Я захожу на кухню; наши взгляды встречаются, и внезапно я понимаю: я вовсе не уверена, что мне хочется взглянуть на эту фотографию, увидеть то, что повлекло столь неестественную неловкость в глазах Тео.
– Чья?
– Женщины.
Мой взгляд скользит по фото; я вижу русые волосы, пронзительные голубые глаза над резко очерченными скулами. Остальная часть изображения повреждена – снимок явно был сильно подмочен.
– Кто она?
– Ее имя Мэгги Сент-Джеймс.
Тео смотрит так, словно ждет от меня подсказки. Словно я могу знать, кто эта женщина.
– Ты о ней слышала?
– Нет…
Половицы над нами тихо поскрипывают: Би встала с кровати и направляется по коридору в душевую; через пару секунд до нас доносится журчание воды, потекшей по вмонтированным в стены трубам к раковине на втором этаже.
– Где ты ее нашел?
В общине хранится лишь несколько фотокарточек. Их привезли с собой основатели Пасторали, пожелавшие сохранить в памяти тех, кого оставили во внешнем мире: бабушек и дедушек, друзей и подруг. У Руны есть даже фотография ее песика Попая, который умер до ее переселения в Пастораль.

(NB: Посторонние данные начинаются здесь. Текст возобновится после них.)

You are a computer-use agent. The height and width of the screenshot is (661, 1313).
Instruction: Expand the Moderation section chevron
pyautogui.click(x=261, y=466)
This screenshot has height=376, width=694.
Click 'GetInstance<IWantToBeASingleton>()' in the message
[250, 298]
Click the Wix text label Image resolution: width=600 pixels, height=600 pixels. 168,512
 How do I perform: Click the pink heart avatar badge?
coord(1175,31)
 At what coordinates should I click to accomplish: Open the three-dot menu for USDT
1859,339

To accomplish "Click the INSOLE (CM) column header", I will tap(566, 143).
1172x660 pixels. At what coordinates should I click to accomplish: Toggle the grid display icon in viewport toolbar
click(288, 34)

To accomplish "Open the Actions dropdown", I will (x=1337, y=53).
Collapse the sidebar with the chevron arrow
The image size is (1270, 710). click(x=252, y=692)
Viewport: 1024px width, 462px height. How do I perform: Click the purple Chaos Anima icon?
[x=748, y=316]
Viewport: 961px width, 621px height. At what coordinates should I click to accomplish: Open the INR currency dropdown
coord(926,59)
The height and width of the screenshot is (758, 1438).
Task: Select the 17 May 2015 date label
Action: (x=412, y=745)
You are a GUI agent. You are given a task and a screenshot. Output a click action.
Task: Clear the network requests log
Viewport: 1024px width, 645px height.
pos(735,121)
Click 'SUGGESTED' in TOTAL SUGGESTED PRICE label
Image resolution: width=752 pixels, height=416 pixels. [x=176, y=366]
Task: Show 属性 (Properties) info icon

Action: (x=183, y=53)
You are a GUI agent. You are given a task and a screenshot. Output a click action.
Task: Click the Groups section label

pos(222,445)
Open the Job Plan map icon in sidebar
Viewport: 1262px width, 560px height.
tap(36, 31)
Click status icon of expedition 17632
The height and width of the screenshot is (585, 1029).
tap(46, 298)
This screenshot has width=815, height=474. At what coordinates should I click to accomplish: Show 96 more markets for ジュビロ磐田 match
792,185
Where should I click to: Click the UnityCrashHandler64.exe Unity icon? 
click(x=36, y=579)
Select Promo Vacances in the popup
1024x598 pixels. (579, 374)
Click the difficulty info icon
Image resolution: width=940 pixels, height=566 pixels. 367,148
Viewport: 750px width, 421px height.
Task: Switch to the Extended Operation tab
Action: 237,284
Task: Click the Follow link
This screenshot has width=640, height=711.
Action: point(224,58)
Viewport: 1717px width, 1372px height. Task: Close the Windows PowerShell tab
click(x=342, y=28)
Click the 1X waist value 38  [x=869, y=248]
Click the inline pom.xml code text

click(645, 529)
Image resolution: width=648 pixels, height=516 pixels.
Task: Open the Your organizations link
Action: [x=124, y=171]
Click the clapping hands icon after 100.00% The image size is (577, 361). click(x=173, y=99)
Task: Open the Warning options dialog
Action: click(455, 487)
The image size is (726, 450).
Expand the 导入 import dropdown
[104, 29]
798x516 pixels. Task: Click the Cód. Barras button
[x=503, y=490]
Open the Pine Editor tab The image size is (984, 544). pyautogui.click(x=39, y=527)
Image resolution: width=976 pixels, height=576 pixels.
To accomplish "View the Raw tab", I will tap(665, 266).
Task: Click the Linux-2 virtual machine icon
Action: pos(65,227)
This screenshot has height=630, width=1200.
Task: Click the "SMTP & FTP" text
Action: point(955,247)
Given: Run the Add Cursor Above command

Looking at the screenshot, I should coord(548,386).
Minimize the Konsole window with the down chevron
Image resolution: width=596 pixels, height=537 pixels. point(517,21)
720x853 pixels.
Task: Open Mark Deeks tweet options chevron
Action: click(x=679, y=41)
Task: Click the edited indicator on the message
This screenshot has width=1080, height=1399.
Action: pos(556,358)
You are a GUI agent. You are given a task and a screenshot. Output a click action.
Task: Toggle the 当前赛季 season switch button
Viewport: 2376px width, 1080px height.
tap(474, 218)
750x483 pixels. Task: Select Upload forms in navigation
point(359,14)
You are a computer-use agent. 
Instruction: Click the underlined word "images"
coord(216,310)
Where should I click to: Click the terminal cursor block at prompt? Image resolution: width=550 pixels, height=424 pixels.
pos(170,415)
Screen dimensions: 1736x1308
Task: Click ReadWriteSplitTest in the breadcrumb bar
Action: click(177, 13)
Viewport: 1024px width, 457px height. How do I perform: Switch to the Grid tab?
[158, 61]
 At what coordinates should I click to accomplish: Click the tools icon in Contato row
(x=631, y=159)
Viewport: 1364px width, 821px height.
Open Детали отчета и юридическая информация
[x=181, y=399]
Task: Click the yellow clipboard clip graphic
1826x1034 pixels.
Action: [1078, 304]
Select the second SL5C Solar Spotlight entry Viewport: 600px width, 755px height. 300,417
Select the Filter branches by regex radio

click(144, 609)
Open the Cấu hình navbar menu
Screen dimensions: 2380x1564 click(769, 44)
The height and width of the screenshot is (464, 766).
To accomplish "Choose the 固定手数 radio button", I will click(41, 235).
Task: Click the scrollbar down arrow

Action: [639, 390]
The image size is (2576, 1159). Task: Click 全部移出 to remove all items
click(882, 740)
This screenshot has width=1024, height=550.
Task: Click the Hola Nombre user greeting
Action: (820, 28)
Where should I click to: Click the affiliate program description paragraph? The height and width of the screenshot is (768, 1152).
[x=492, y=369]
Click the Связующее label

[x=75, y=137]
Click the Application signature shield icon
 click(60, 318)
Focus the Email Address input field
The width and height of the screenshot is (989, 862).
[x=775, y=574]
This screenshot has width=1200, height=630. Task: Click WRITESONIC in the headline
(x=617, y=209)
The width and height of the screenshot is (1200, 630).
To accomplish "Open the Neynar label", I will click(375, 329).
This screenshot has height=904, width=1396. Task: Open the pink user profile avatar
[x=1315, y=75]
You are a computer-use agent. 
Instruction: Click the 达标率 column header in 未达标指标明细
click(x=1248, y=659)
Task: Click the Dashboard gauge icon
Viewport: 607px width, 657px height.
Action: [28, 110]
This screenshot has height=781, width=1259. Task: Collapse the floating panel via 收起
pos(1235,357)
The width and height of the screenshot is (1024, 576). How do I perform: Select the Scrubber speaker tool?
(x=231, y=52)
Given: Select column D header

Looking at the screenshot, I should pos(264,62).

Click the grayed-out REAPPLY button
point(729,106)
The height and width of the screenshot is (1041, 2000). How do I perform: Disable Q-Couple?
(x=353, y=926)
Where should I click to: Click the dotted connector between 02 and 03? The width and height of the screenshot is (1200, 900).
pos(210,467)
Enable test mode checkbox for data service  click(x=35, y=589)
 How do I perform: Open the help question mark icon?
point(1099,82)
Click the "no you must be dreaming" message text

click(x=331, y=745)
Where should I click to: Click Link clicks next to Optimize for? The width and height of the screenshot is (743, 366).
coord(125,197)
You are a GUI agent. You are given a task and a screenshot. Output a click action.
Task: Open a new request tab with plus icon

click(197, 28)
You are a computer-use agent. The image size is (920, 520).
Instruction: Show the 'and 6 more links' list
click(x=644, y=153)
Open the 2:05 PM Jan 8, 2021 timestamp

– В пикапе, – отвечает Тео.
– В каком пикапе?
Тео отводит от меня взгляд. Странный взгляд.
– На дороге.
– Что ты хочешь этим сказать? – ноги сами пятятся.
– Я выходил за ворота, – признается Тео; его губы шевелятся вяло, пальцы бегают по снимку.
Воздух покидает мои легкие, перед глазами вспыхивают крошечные искорки.
– Тео! – кошусь я на дверь: а вдруг там кто-то есть, вдруг кто-то нас подслушивает. – О чем ты, черт подери, говоришь?
– Я просто хотел посмотреть, что там находится.
Мои руки начинают дрожать, я отхожу от мужа еще на шаг. Стук сердца бьет по барабанным перепонкам, как дубинкой.
– Там только смерть, – говорю я Тео, а глаза уже блуждают по его лицу, выискивая повреждения, любые признаки того, что он изменился, что принес с собой что-то оттуда.
Мой муж сделал то, что делать не следовало: он переступил границу. Пошел туда, где живут темные сущности, откуда никто не возвращался живым, а если и возвращался, то оставался в живых недолго.
– Я чувствую себя прекрасно, – быстро отвечает Тео; его брови загибаются вниз, уголки рта зеркально повторяют их форму.
Но я продолжаю отступать от мужа. Пятки натыкаются на ножки одного из стульев. И от его жуткого скрипа по деревянному полу у меня сводит зубы. Стул упирается в угол стола. Я хватаюсь руками за стол – мне нужно на что-то опереться; грудь сдавливает так, что дышать становится тяжело.